For univariate analyses, BOLD time-series were re-sampled to MNI152NLin2009cAsym standard space in the fMRIPrep pipeline and then smoothed using SPM [86, SPM12 (7771)] with 8mm FWHM, except for ROI generation, where a 4mm FWHM kernel was used. Multivariate analyses were conducted in native space, and data was smoothed with 4mm FWHM using SPM [86, SPM12 (7771)]. Classification analyses further involved three preprocessing steps of voxel time-series: First, extreme-values more than 8 standard deviations from a voxels mean were corrected by moving them by 50% their distance from the mean towards the mean (this was done to not bias the last z scoring step). Second, the time-series of each voxel was detrended, a high-pass filter at 128 Hz was applied and confounds were regressed out in one action using Nilearn 0.6.2 [71]. Lastly, the time-series of each voxel for each block was z scored.
Univariate fMRI analysis
All GLMs were conducted using SPM12 [86, SPM12 (7771)] in MATLAB [55]. All GLMs consisted of two regressors of interest corresponding to the onsets of the two trial-types (1D/2D, except for one GLM where 2D onsets were split by Congruency) and included one parametric modulator of EV assigned to 1D onset and different combinations of parametric modulators of EV, Congruency, EVback and their interactions (see Fig. S10 for GLM visualization). All parametric modulators were demeaned before entering the GLM, but not orthogonalized. Regressors of no interest reflected cue onsets in Motion and Color trials, stimulus onsets in wrong and no-answer trials, outcome onsets and 31 nuisance regressors (e.g. motion and physiological parameters, see fMRI-preprocessing). The duration of stimulus regressors corresponded to the time the stimuli were on screen. The durations for the rest of the onset regressors were set to 0. Microtime resultion was set to 16 (64 slices / 4 MB factor) and microtime onset was set to the 8 (since slice time correction aligned to middle slice, see fMRI-preprocessing). Data for all univariate analyses were masked with a whole brain mask computed as intercept of each functional run mask generated from fMRIprep [50, 51]. MNI coordinates were translated to their corresponding brain regions using the automated anatomical parcellation toolbox [87–89, AAL3v1] for SPM. We verified the estimability of the design matrices by assessing the Variance Inflation Factor (VIF) for each onset regressor in the HRF-convolved design matrix. Specifically, for each subject, we computed the VIF (assisted by scripts from https://github.com/sjgershm/ccnl-fmri) for each regressor in the HRF-convolved design matrix and averaged the VIFs of corresponding onsets across the blocks. None of the VIFs surpassed a value of 3.5 (a value of 5 is considered a conservative indicator for overly colinear regressors, e.g. [90], see Fig.S10 for details). Detailed descriptions of all GLMs are reported in the main text. Additional GLMs verifying the lack of Congruency in any frontal region can be found in Fig.S10.
vmPFC functional ROI
In order to generate a functional ROI corresponding to the vmPFC in a reasonable size, we re-ran the GLM with only EV modulators (i.e. this GLM had no information regarding the contextually irrelevant context) on data that was smoothed at 4mm. We then threshold the EV contrasts for 1D and 2D trials (EV1D + EV2D > 0) at p < .0005. The group ROI was generated in MNI space and included 998 voxels. Multivariate analyses were conducted in native space and the ROI was transformed to native space using ANTs and nearest neighbor interpolation [ANTs 2.2.0 74] while keeping only voxels within the union of subject- and run-specific brain masks produced by the fMRIprep pipeline [50, 51]. The resulting subject-specific ROIs therefore had varying number of voxels (μ = 768.14, σ = 65.62, min = 667, max = 954).
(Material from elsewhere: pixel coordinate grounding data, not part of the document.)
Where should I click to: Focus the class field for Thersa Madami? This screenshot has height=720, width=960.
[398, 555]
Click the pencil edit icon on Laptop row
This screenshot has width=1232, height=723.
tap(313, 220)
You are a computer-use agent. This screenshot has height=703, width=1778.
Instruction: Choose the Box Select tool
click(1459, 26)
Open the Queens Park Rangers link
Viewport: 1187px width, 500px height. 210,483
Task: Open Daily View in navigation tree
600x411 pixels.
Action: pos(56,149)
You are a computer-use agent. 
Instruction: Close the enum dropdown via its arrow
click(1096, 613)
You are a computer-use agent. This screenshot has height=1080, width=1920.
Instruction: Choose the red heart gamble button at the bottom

Verifying design trial-wise estimability
To verify that the individual trials are estimatable (for the trial-wise multivariate analysis) and as a control over multi-colinearity [90], we convolved a design matrix with the HRF for each subject with one regressor per stimuli (432 regressors with duration equal to the stimulus duration), two regressor across all cues (split by context) and three regressor for all outcomes (one for each EV). We then computed the VIF for each stimulus regressor (i.e. how predictive is each regressor by the other ones). None of the VIFs surpassed 1.57 across all trials and subjects (μVIF = 1.42, σVIF = .033, min = 1.34). When repeating this analysis with a GLM in which also outcomes were split into trialwise regressors, we found no stimuli VIF larger than 3.09 (μVIF = 2.64, σVIF = .132, min = 1.9). Note that 1 is the minimum (best) value and 5 is a relatively conservative threshold for colinearity issues ([e.g. 90]). This means that the BOLD responses of individual trials can be modeled separately and should not have colinearity issues with other stimuli nor with the outcome presentation of each trial.
Multivariate analysis
Classification procedure
The training set for Value and Context classifiers consisted of fMRI data from behaviorally accurate 1D trials. For each trial, we took the TR corresponding to approx. 5 seconds after stimulus onset (round(onseet + 5)) to match the peak of the Haemodynamic Response Function (HRF) estimated by SPM [86]. Training of Value and Context classifiers was done using a leave-one-run-out scheme across the four runs with 1D trials. To avoid bias in the training set after sub-setting only to behaviorally accurate trials (i.e. over-representation of some information) we up-sampled each training set to ensure equal number of examples in the training set for each combination of EV (3), Context (2) and Chosen-Side (2). Specifically, if one particular category was less frequent than another (e.g., more value-30, left, color trials than value-50, left-color trials) we up-sampled that example category by randomly selecting a trial from the same category to duplicate in the training set, whilst prioritising block-wise balance (i.e., if one block had 2 trials in the chunk and another block had only 1, we first duplicated the trial from under-represented block etc.). We did not up-sample the testing set. The EVback classifiers were trained on behaviorally accurate 2D trials (5 seconds after stimulus onset) and up-sampled by EV (3), Context (2) and EVback (3) (without Chosen-Side as this resulted in excluding many subjects for lack of trials in some training sets). Due to strong imbalance of unique examples of EVback in the training sets (see below) we trained 3 one-vs-rest classifiers, each tasked with identifying one level of EVback. This required to adjust the sample weights in order to account for the higher frequency of the ‘rest’ compared to the ‘one’ label.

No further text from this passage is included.